--- Start of Entries supplied ---
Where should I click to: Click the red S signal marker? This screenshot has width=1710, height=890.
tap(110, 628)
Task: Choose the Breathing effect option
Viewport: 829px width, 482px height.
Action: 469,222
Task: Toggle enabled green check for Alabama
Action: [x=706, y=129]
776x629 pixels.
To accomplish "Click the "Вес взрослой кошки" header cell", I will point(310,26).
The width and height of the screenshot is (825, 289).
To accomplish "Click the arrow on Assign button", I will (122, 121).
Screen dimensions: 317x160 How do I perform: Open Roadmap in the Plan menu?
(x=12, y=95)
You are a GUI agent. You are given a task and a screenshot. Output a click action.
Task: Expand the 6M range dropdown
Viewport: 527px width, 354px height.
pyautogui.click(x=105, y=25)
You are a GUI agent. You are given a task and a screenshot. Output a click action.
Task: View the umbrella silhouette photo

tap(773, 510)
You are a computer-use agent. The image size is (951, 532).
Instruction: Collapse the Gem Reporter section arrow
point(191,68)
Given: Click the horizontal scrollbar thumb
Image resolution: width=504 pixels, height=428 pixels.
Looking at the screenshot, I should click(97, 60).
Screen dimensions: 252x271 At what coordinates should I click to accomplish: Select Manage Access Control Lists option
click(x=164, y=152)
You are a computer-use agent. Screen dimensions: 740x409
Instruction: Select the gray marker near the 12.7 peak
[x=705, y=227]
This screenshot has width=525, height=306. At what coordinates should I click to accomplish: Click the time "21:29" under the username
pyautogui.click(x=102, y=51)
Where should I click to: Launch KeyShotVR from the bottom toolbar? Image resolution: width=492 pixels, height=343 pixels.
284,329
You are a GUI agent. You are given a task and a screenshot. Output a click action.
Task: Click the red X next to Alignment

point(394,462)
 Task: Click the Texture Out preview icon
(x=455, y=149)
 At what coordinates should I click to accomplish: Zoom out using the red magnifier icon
--- End of Entries supplied ---
### What needs to be done
Please quote the material word for word, starting at the line that contains "Given: Click the horizontal scrollbar thumb" and ending at the final line of the material.

### Solved problem
Given: Click the horizontal scrollbar thumb
Image resolution: width=504 pixels, height=428 pixels.
Looking at the screenshot, I should click(97, 60).
Screen dimensions: 252x271 At what coordinates should I click to accomplish: Select Manage Access Control Lists option
click(x=164, y=152)
You are a computer-use agent. Screen dimensions: 740x409
Instruction: Select the gray marker near the 12.7 peak
[x=705, y=227]
This screenshot has width=525, height=306. At what coordinates should I click to accomplish: Click the time "21:29" under the username
pyautogui.click(x=102, y=51)
Where should I click to: Launch KeyShotVR from the bottom toolbar? Image resolution: width=492 pixels, height=343 pixels.
284,329
You are a GUI agent. You are given a task and a screenshot. Output a click action.
Task: Click the red X next to Alignment

point(394,462)
 Task: Click the Texture Out preview icon
(x=455, y=149)
 At what coordinates should I click to accomplish: Zoom out using the red magnifier icon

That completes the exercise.